Os dados dos clientes a que os bancos têm acesso podem levar ao uso de informação privilegiada para fins indevidos, considera o presidente da associação

EPA

Autor
  • Agência Lusa

A APROSE — Associação Nacional de Agentes e Corretores de Seguros defende que os bancos sejam proibidos de vender seguros, considerando que a exceção que lhes é dada contraria as regras da nova diretiva de seguros, disse à Lusa o presidente.

Este ano entra em vigor a nova diretiva de distribuição de seguros, que deve ser transposta para a legislação nacional até 01 de julho, e cujo objetivo é dar maior proteção aos consumidores, reforçando as exigências da comercialização dos seguros (seja feita por pessoas singulares ou empresas), como obrigação de formação aos trabalhadores e adequação dos produtos vendidos ao perfil do cliente.

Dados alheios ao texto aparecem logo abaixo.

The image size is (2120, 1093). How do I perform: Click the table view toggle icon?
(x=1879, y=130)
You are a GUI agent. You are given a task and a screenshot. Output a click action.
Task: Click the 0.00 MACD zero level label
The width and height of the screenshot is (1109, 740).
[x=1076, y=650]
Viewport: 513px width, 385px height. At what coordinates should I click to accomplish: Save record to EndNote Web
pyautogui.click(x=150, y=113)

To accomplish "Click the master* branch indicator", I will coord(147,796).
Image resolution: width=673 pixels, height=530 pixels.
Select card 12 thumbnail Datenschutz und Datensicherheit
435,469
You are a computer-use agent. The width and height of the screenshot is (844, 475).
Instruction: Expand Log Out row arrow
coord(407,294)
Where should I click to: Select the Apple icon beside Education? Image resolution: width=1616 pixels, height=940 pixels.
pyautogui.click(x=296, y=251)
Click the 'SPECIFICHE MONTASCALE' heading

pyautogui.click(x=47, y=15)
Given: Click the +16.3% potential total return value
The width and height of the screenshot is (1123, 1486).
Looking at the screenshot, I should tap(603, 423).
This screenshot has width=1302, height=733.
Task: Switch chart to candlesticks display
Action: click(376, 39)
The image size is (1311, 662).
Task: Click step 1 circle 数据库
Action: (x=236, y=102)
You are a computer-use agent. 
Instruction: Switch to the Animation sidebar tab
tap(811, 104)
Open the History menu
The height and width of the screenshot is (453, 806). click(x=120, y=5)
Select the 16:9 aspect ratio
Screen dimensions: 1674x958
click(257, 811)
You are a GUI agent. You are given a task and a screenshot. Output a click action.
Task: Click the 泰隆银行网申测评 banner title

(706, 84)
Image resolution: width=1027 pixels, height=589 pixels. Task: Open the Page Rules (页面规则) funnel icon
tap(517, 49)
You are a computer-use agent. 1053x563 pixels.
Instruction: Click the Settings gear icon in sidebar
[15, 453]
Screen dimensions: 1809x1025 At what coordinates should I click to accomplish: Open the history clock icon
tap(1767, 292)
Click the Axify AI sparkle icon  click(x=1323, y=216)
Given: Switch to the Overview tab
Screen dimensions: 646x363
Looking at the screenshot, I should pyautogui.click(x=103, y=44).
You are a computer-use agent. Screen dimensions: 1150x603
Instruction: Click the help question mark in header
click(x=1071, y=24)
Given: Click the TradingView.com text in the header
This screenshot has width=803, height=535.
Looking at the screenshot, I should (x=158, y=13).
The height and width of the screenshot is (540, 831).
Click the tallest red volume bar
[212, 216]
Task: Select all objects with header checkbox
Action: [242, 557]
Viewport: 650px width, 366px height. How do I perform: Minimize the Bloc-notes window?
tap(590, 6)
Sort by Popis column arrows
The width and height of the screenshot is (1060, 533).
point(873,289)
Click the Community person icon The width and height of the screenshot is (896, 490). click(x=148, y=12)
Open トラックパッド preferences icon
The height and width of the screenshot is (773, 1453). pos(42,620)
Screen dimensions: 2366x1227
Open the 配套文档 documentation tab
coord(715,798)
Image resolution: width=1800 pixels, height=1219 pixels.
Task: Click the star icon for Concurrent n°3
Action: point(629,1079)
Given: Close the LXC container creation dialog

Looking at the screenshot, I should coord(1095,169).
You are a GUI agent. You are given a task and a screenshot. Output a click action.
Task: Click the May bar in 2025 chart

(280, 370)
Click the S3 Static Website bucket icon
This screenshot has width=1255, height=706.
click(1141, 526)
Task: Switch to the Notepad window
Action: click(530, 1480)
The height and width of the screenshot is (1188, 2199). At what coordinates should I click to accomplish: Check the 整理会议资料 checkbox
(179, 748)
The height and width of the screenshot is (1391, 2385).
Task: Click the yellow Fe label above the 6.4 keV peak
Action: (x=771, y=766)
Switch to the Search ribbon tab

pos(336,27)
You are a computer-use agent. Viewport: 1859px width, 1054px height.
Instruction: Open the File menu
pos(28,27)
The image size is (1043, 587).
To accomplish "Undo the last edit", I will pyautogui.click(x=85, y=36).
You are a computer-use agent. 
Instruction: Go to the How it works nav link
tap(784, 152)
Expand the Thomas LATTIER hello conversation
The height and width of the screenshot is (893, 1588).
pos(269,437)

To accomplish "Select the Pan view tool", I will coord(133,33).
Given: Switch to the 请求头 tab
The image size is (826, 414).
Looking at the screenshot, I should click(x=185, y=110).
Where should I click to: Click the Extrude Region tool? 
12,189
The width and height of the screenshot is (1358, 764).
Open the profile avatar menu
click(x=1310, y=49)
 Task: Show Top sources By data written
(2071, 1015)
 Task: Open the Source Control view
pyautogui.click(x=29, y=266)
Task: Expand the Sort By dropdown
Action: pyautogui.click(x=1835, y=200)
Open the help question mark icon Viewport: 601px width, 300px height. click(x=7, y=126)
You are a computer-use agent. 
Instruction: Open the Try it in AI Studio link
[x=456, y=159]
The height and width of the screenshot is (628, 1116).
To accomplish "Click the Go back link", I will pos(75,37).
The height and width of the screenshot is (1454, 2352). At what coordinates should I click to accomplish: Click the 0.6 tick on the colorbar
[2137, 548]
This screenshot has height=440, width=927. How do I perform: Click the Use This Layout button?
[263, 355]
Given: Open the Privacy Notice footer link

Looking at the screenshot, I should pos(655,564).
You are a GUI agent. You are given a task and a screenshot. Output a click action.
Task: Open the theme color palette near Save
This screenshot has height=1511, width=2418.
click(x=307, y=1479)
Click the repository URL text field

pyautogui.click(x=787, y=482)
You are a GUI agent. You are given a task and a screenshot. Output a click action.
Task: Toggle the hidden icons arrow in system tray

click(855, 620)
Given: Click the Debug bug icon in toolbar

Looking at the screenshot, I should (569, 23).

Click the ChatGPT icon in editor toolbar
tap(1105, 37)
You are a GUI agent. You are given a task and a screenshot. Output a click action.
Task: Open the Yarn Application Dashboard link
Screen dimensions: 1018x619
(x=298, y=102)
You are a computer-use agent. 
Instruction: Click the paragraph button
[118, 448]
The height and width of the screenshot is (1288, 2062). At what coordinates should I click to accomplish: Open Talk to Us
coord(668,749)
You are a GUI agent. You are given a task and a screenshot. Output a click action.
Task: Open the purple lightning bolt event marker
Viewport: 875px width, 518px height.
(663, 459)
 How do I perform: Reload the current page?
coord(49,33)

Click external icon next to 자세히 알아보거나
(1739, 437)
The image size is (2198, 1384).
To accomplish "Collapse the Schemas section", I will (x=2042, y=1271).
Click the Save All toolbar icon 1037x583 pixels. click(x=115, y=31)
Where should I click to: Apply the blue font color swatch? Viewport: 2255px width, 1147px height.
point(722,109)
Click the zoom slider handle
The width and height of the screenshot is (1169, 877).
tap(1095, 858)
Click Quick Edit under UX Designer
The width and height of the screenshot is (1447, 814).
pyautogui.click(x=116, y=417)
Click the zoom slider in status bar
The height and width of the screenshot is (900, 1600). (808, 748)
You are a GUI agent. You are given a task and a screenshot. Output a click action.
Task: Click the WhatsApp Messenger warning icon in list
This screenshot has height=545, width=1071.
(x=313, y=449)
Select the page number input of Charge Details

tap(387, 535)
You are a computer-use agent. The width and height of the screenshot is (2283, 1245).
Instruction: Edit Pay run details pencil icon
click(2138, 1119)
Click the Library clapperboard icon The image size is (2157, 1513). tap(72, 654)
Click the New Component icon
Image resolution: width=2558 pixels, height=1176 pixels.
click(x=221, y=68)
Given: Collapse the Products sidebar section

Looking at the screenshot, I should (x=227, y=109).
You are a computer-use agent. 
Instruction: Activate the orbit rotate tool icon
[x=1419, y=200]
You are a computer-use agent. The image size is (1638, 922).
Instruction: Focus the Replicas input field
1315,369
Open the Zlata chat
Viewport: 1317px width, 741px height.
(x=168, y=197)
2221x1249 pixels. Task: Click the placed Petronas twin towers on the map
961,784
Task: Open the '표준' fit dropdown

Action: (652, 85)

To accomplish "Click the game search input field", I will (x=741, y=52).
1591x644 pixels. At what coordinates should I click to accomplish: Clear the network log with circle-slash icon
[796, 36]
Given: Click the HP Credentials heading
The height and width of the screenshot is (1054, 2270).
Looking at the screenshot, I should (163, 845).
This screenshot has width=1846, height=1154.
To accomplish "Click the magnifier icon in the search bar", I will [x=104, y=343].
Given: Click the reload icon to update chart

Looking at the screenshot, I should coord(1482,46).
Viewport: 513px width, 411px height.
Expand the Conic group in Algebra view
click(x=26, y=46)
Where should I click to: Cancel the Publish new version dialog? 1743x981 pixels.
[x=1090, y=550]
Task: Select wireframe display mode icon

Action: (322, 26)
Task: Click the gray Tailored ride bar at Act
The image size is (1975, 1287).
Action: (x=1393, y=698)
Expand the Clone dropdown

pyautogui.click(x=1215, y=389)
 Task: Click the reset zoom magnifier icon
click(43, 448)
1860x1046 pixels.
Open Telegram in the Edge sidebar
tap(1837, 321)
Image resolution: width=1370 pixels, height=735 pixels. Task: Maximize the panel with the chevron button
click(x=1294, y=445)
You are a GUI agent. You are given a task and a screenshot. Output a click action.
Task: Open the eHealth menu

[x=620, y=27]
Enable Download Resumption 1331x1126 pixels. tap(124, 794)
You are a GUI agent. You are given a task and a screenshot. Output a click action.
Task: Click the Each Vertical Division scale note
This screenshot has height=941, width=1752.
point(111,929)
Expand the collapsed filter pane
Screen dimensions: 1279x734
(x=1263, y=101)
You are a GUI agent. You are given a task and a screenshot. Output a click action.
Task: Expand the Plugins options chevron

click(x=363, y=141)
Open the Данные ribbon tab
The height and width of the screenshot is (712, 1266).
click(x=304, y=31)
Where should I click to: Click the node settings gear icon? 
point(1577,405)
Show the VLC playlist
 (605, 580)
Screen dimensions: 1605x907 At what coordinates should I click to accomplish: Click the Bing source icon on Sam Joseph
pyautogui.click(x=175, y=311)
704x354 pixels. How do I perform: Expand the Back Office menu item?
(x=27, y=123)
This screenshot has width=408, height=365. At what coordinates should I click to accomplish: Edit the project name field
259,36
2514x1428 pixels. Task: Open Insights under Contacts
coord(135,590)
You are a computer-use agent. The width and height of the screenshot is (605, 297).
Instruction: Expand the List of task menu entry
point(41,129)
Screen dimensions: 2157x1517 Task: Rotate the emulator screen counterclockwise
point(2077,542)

Contudo, afirmou David Pereira à Lusa, mesmo com a nova legislação, os bancos vão “manter incompreensivelmente um regime de exceção”, ao ser-lhes permitido continuar a vender seguros, quando a APROSE considera que esta só deveria ser feita por profissionais.

“Quando uma pessoa vai pedir crédito, é obrigada a abrir conta, a ter cartões, a domiciliar ordenado, é obrigada a tanta coisa que [o banco] não está a defender o consumidor. O primeiro objetivo [da diretiva] é proibir a venda abusiva, não informada, inadequada, mas o legislador mantém a exceção [criada em 2006] para a banca”, afirmou, referindo-se ao anteprojeto de lei de transposição da diretiva.

Além disso, acrescentou, “a banca vende normalmente os seguros da seguradora com quem tem acordo”, o que, considerou aquele responsável, não protege o cliente.

Segundo David Pereira, o projeto de transposição para Portugal da diretiva obriga a que seja aconselhado ao cliente um produto adaptado às suas necessidades, o que considera que a banca não faz. Afirmou ainda que os dados dos clientes a que os bancos têm acesso podem levar ao uso de informação privilegiada para fins indevidos.

Os 15 mil associados da associação, disse David Pereira, são todos mediadores de seguros independentes, uma vez que trabalham com mais do que uma seguradora.

“Todos os associados da APROSE trabalham com diversas seguradoras, nenhum trabalha com menos de cinco”, afirmou.

A APROSE diz que está também preocupada que ‘stands’ de automóveis ou agências de mediação imobiliária vendam seguros (seguro automóvel ou seguro de proteção à habitação).

Para o responsável, nestes casos, para poderem continuar a vender seguros, “deveriam estar na alçada da mediação de seguro profissional” e ter formação adequada.

Na opinião da APROSE, apenas deveriam poder vender seguros os mediadores/corretores de seguros profissionais e as seguradoras com venda direta ao cliente final.

Em Portugal existem cerca de 25 mil mediadores/corretores de seguros autorizados pelo regulador do setor.

O canal bancário é responsável, sobretudo, pela venda de seguros do ramo vida, como seguros de vida (geralmente associados ao crédito à habitação) e seguros ligados a fundos de investimento e operações de capitalização.

O presidente da APROSE defendeu ainda à Lusa que na transposição da diretiva para a legislação nacional, deveriam ser estabelecidos “tetos mínimos de receita de comissões” a serem auferidos pelo profissional de seguros, referindo que muitos trabalhadores — como só recebem comissões de vendas — não têm um salário base.

“Nenhum mediador deveria receber de comissões menos do que 14 vezes o salário mínimo nacional”, afirmou.

A associação estima ainda que esta diretiva traga a redução do número de mediadores, com movimentos de consolidação e de encerramento de alguns operadores, devido ao reforço das exigências

A APROSE quer que, no âmbito da transposição para a lei portuguesa, haja um debate alargado sobre o tema, inclusivamente com audições no Parlamento dos intervenientes do setor segurador.